A climate of hatred against the Jews
The modalities of this assimilation are classic. They go through the Republican School which develops in Algeria in the interwar period, as well as by commitment to the army or political parties. Young Jews from Constantine will go through the normal school of teachers. These “ Hussars of the Republic »Will help generalize the use of French, Arabic becoming a language only used in a private framework.
However, anti -Semitism persisted in the 1920s, with Latin unions on which the anti -Semitic municipalities of the DR Soft and Jean Menunier, then, in the 1930s, even more influential than the local sections of the far -right parties like the PSF or the Ppfthe Latin friendships of Father Gabriel Lambert, mayor since 1933, who openly took for program, from 1937, the fight against the Jews and the Communists. In Constantine, the mayor Émile Morinaud creates French friendships for “ Organize the defense against the Israelites of Constantine ». His supporters demonstrate in the streets of the city cries of “ Down with the Jews ! The youpins in the ravine ! ».
It is in this climate that the anti -Jewish riots of August 5, 1934 burst, where 27 Jews were killed by Muslim rioters. The army only intervenes several days later. Can we reduce this massacre to a community confrontation ? This is where Joshua Cole’s book expresses all its novelty, evoking, from new archives, the implementation of a provocation, organized by a sulphurous character: Mohammed El Maadi.
The provocateur
By exacerbating the differences in citizenship, very real, between Jews and Muslims (the latter pay tax, but are not politically represented), the “ provocative El Maadi methodically organizes his plot in the Jewish district by the assassination of members of the Jewish community. Joshua Cole writes:
Convincing evidence shows that El Maadi was in the attacal building when five people were killed there, and this evidence also located it near four other sites where thirteen people were killed at their home or in a business. (…) Taking into account the time and place of crimes, it is therefore possible that twenty assassinations of Jews out of the twenty-five committed that day be the work of a single group. These murders followed one another fairly quickly in a very circumscribed district, between 9 a.m. and the beginning of the afternoon of August 5.

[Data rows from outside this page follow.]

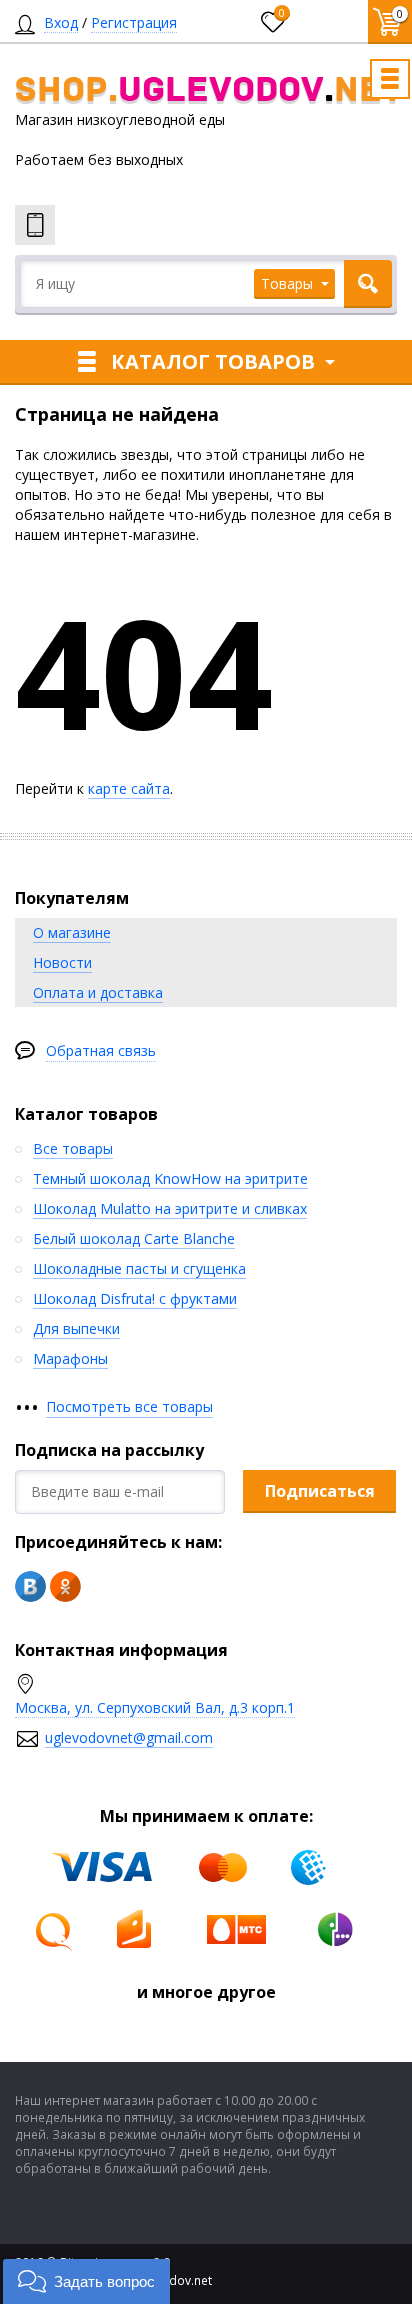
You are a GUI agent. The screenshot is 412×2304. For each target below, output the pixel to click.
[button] (86, 2281)
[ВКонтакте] (30, 1586)
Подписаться (320, 1491)
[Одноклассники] (65, 1586)
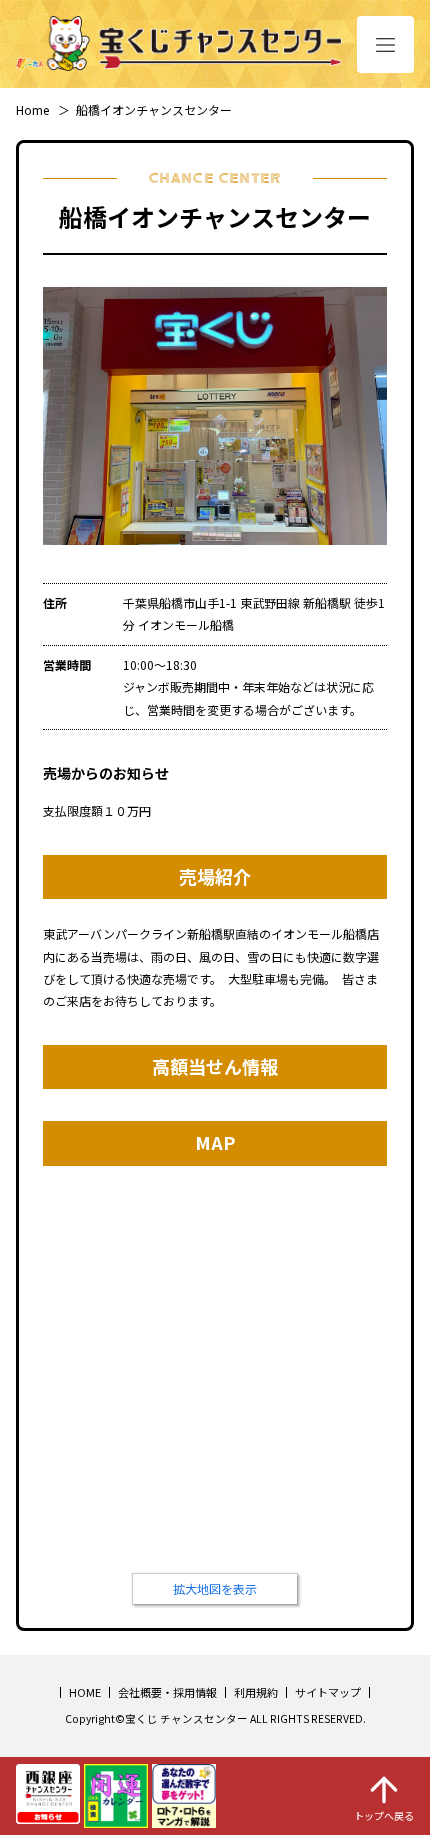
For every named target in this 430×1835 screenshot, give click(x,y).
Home (32, 109)
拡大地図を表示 (215, 1588)
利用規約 (256, 1692)
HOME (85, 1692)
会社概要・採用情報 (167, 1692)
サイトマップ (328, 1692)
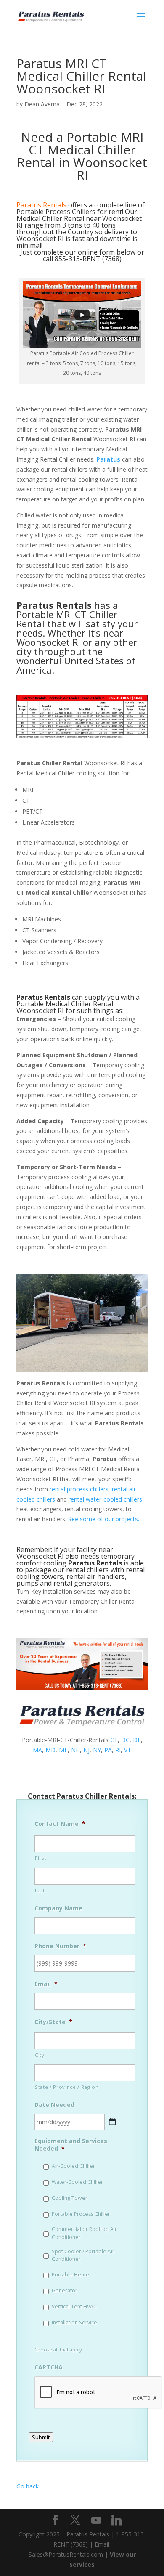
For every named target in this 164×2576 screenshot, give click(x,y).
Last (40, 1890)
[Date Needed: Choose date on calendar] (112, 2121)
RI (118, 1750)
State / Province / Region (67, 2087)
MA (37, 1750)
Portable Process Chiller (81, 2214)
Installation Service (74, 2322)
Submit (41, 2437)
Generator (64, 2290)
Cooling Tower (69, 2198)
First (40, 1857)
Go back (27, 2486)
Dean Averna (42, 104)
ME (63, 1750)
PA (108, 1750)
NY (97, 1750)
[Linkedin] (116, 2520)
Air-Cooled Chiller (73, 2166)
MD (50, 1750)
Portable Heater (71, 2274)
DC (125, 1740)
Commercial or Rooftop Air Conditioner (84, 2233)
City (40, 2055)
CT (114, 1740)
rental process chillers (79, 1489)
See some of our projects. (103, 1519)
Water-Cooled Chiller (77, 2182)
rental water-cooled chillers (105, 1499)
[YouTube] (96, 2520)
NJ (86, 1750)
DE (137, 1740)
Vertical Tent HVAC (74, 2306)
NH (75, 1750)
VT (127, 1750)
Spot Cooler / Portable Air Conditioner (83, 2255)
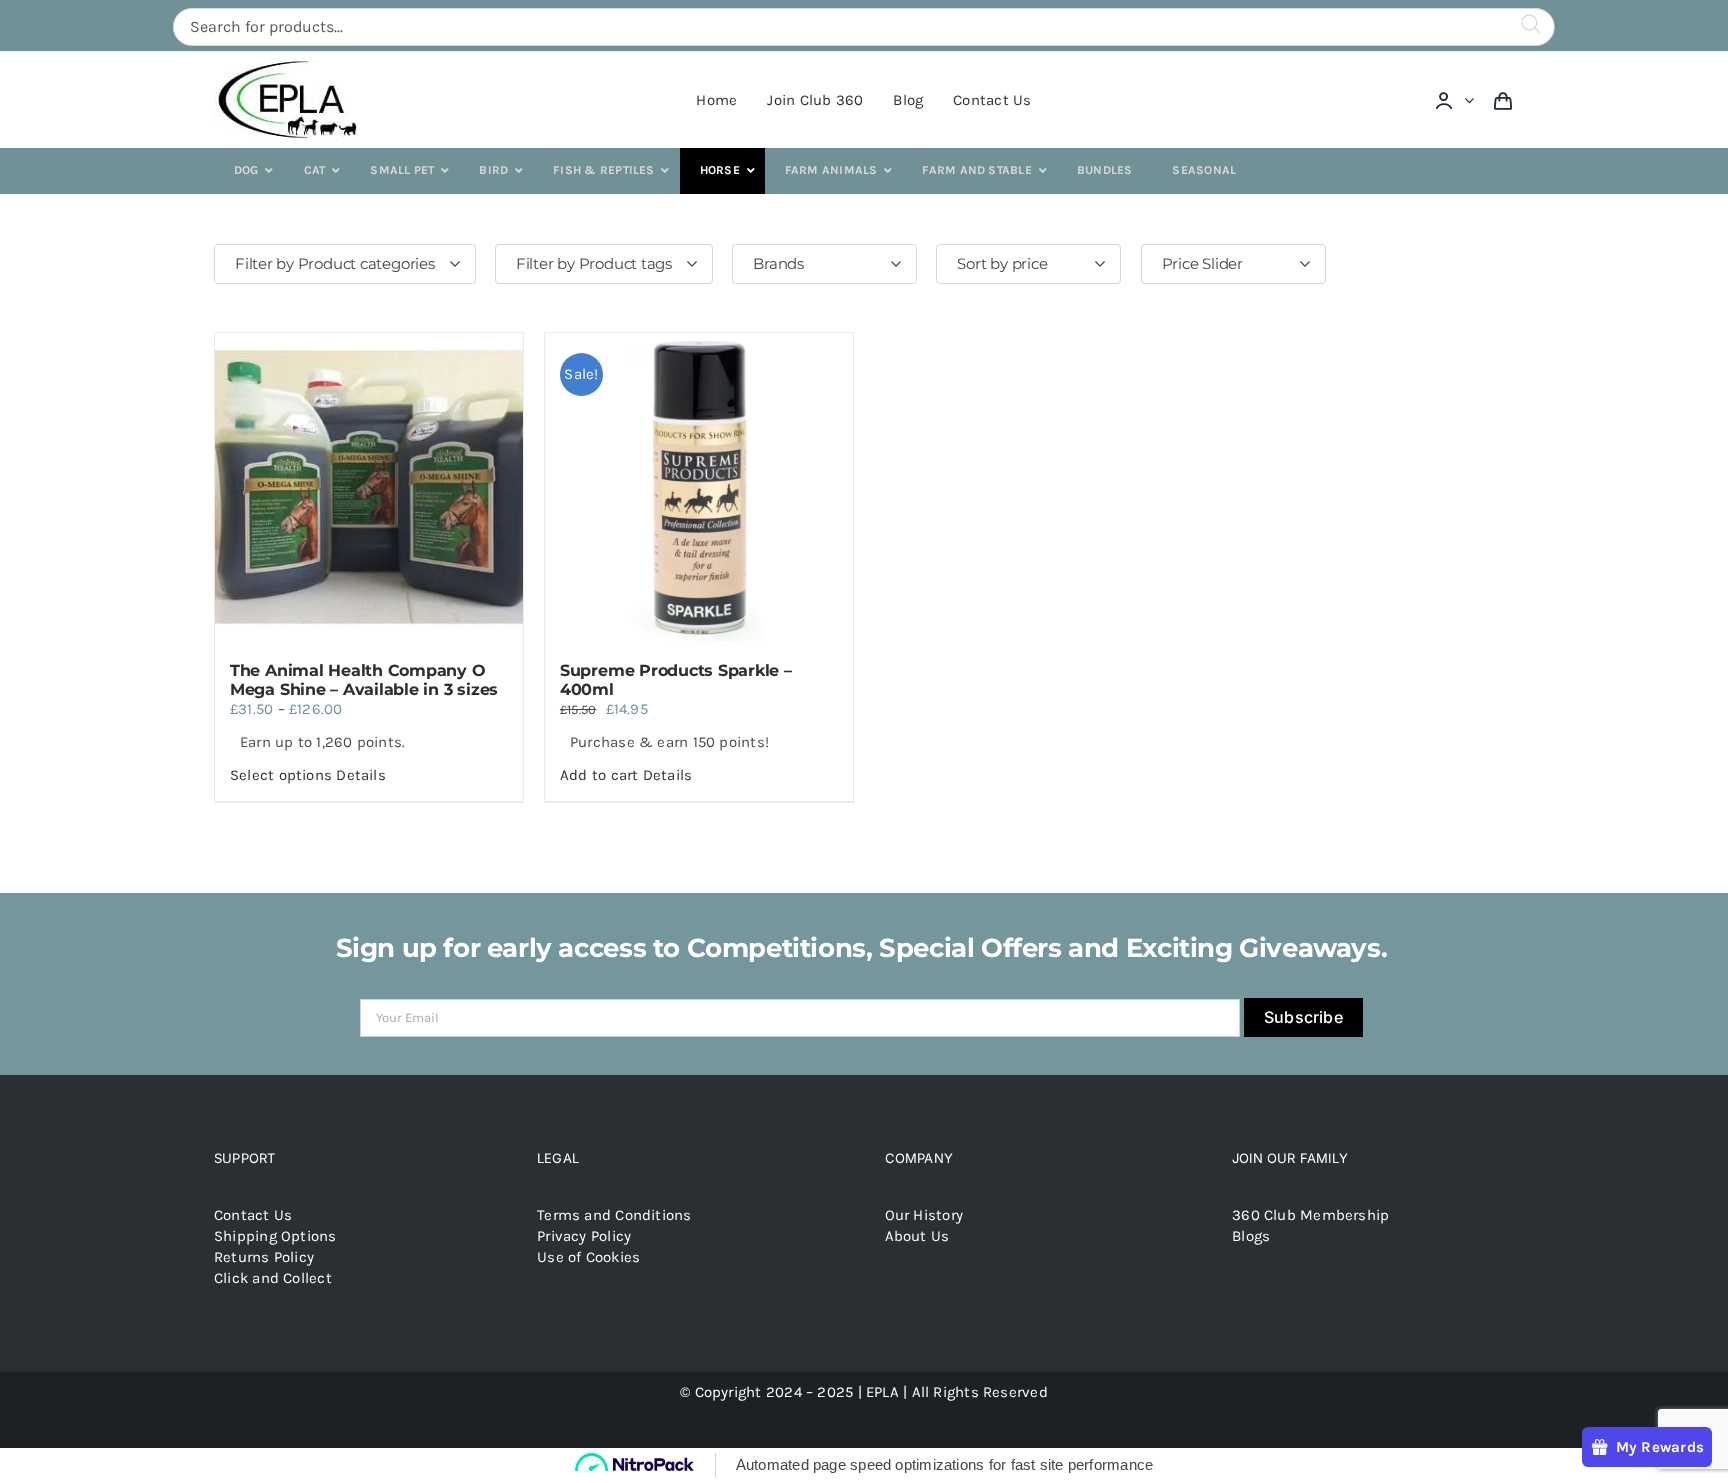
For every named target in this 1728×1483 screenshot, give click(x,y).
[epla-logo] (291, 64)
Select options (281, 775)
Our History (924, 1215)
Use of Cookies (588, 1257)
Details (361, 775)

The provocative is manipulated, supported by European far -right European circles of the city, with the aim of blocking Muslims’ access to the life of the city. This fact will be hidden by the colonial authorities of the time, under the strong influence of the fascinating movements, in high rise in 1934. French military, the one who will pretend to be an intransigent Algerian nationalist with his Muslims comrades belonged to the hood, and he will then be found Pétainiste, Gestapo agent during the war, co-founder of the North African brigade Nazi. After 1945, El Maadi took refuge in Cairo, where he died of cancer in 1953.
The provocateur is an essential and fascinating history book, to be in the complex relationships between Jews and Muslims today, in the Maghreb, in the Middle East as elsewhere.